Der Kauf einer neuen Heizung ist zunächst mit hohen Anschaffungskosten verbunden. Mit einer modernen Heizung sparen Sie jedoch langfristig: Sie profitieren von mehr Wohnkomfort, sinkendem Energieverbrauch, niedrigeren Heizkosten und hohen Fördermitteln beim Umstieg auf ein erneuerbares System.
Das Wichtigste auf einen Blick
- Vor dem Kauf zählen die baulichen Voraussetzungen, das Ziel des Umstiegs und die Kosten über die gesamte Nutzungsdauer, nicht nur der Kaufpreis. Als zukunftssicherstes System gilt die Wärmepumpe.
- Erneuerbare Systeme wie Wärmepumpe, Pellet- und Biomasseheizung werden über die KfW mit bis zu 70 Prozent gefördert. Reine Gas- und Ölheizungen sind nicht mehr förderfähig und tragen den steigenden CO2-Preis.
- Ein Fachbetrieb sorgt für die richtige Auslegung und den hydraulischen Abgleich, der Voraussetzung für die Förderung ist und den Verbrauch zusätzlich senkt.
Wer eine Heizung kaufen möchte, hat die Qual der Wahl. Im Folgenden erhalten Sie einen Überblick über bauliche Voraussetzungen, Preise, Betriebskosten und Ökobilanz der verschiedenen Heizungsarten sowie darüber, wie Sie mit Fördermitteln und Herstellerrabatten sparen.

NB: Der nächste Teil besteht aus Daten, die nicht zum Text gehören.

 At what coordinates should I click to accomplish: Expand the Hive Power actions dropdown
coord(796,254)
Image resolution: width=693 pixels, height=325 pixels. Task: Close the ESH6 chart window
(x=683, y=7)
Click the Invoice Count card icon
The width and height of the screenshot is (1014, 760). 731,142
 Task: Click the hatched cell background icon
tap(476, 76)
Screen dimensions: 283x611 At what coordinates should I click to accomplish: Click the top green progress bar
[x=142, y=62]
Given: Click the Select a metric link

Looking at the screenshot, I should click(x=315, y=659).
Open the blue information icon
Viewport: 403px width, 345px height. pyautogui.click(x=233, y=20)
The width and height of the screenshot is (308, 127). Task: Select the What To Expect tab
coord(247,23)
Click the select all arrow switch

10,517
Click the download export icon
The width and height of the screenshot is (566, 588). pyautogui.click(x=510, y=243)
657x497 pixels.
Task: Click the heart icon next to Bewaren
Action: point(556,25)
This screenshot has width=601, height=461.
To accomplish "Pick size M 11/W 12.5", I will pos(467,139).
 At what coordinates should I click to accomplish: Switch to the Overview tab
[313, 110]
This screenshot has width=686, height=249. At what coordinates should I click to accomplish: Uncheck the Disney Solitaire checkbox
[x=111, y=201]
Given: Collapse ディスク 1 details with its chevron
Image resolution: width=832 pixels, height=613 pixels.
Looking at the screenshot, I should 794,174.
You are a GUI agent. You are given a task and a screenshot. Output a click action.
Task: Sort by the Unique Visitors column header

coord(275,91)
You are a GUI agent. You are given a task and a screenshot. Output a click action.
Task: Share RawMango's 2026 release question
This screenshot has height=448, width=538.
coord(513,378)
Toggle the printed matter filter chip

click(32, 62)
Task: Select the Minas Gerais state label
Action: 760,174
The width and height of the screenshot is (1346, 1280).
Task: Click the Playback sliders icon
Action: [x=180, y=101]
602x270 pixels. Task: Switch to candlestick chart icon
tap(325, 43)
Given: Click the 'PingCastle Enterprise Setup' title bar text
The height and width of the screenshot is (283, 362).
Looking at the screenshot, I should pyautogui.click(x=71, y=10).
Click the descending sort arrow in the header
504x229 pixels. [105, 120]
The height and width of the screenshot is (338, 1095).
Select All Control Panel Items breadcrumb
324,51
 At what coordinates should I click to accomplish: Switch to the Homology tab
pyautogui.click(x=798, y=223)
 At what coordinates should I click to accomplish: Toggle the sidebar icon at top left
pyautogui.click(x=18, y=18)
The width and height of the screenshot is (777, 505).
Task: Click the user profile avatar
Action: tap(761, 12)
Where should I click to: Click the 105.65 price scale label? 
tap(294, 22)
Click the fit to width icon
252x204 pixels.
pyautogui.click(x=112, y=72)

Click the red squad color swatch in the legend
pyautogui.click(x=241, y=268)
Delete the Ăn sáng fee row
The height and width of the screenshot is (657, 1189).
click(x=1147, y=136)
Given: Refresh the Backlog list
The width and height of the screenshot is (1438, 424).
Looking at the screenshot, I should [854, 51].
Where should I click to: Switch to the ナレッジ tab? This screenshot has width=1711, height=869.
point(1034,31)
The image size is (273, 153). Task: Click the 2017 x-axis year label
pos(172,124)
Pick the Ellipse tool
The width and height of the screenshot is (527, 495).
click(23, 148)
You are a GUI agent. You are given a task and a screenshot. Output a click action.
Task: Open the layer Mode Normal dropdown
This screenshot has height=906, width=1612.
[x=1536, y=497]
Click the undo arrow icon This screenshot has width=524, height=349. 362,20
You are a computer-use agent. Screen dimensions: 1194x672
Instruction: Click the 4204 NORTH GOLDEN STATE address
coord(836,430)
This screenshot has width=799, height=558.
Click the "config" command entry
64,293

Gibt es die perfekte neue Heizung?
Bauliche Voraussetzungen: Beachten Sie immer die Gegebenheiten vor Ort. Eine Erdgasheizung benötigt einen Gasanschluss, eine Ölheizung Platz für einen Heizöltank, eine Wärmepumpe eine passende Wärmeverteilung mit niedriger Vorlauftemperatur. Je nach System fallen die Voraussetzungen unterschiedlich aus.
Was soll der Kauf bewirken? Berücksichtigen Sie Ihre Ziele: Stehen konventionelle Öl- oder Gasheizungen oder Systeme mit erneuerbaren Energien im Vordergrund? Soll die Heizung auch die Warmwasserbereitung übernehmen oder einen Beitrag zur Energiewende leisten? Einige Systeme rentieren sich erst ab einem gewissen Verbrauch oder dienen als Zusatzheizung.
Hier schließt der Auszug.